Ok, this obviously cannot be sustained given my little example, but what about on the scale of an entire country (or the world)?  Macroeconomic effects are made of microeconomic events; therefore, if something cannot work at the micro level, then how can it possibly work at the macro level?  The answer is it can’t.  The part cannot contradict the whole.  The best you can hope for is to patch it up the best you can temporarily, and they do, until the system ultimately fails—like in 1929 or any end to any bubble.

Wednesday, August 3, 2011

End Fractional-Reserve Banking: Part I

The Basics:
Law of Identity:  A is A
Law of Excluded Middle:  Anything is either A or non-A
Law of Contradiction:  Nothing can be both A and non-A at the same time in the same respect
Law of Causality:  The relationship between cause and effect

The Problem:
Fractional-reserve banking is a fraudulent process because it violates the law of contradiction.  Because it is a fraud it is incompatible with the free-market; therefore, free-market laws should prohibit such frauds and protect individuals from it.  Our whole financial system, however, is designed around concealing that fact and it’s designed around sustaining its operation besides.  The motive for maintaining this particular contradiction (as far as I can tell) is that there is a ton of money to be earned and because it’s lasted this long thus far (i.e., status quo).  It will soon be coming to an end, as most contradictions eventually do, one way or another; either by choice or by the implacability of reality rearing its head — I sincerely  hope for the former.

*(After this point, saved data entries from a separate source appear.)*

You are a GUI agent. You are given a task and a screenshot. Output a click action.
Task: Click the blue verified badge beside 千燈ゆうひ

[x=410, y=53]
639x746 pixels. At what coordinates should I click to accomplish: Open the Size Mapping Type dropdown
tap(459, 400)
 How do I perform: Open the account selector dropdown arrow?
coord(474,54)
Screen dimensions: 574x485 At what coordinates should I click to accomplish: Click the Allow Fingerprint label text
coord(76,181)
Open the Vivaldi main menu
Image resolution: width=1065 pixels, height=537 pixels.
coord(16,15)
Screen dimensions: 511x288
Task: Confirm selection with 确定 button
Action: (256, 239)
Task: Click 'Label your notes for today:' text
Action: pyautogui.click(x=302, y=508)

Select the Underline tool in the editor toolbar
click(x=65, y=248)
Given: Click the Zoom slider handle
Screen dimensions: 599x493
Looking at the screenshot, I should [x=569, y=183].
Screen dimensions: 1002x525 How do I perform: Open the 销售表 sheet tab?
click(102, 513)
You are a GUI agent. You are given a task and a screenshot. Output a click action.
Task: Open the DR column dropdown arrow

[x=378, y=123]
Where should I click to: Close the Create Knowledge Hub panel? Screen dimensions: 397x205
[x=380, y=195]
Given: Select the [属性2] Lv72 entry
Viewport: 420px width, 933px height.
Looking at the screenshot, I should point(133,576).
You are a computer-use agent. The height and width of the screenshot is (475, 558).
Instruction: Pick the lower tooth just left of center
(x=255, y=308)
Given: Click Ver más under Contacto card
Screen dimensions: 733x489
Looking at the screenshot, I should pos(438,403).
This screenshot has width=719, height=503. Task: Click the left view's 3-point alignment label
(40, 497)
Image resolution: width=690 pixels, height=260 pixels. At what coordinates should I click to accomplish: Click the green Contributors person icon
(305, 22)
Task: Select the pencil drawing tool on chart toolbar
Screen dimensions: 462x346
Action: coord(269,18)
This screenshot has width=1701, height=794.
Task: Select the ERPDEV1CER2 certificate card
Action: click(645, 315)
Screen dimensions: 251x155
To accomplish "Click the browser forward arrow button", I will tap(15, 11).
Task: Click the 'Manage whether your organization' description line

Why fractional-reserve banking is a fraud:
What is fractional-reserve banking?  Fractional-reserve banking is what allows banks to lend part of its deposits (AKA assets) while maintaining a small fraction (in this example 10%) in reserve; thus, the term “fractional-reserve banking”.  That doesn’t sound so bad, that is until one carries it out to its logical conclusion. 
Let’s say for the sake of argument that only $1000 exists in circulation, only one bank exists, and there is only one depositor (so far) at this bank, who deposited the existing $1000.  The bank can now lend $900 while maintaining $100 in reserve.  That $900 gets spent and then deposited back into the bank.  Because banks do not care about the source of their deposits, that $900 is counted as an asset.  The bank can now lend 90% of $900 while maintaining 10% in reserve.  That lent money gets spend, it’s deposited back into the bank, and it’s counted as an asset which the bank can now lend 90% of again.  This cycle can continue until the very last penny.  The result being that $1000 is in the reserve (the original $1000), $9000 is on the books as lent out, and $10,000 is on the books for deposits.  That should raise a few eyebrows, but it gets worse.
Here in lies the contradiction; that $1000 is claimed to be owned by several people.  People will spend their deposit as though they own it.  People will assume that their money exists in full.  Keep in mind that nothing can be A and non-A at the same time in the same respect – that would be a contradiction.  In this case, that $1000 belongs to the first depositor and not to the first depositor at the same time in the same respect — that is a contradiction.  Any one or all of its many owners may go the bank to claim “their” money — you better be the first one in line though because only $1000 exists.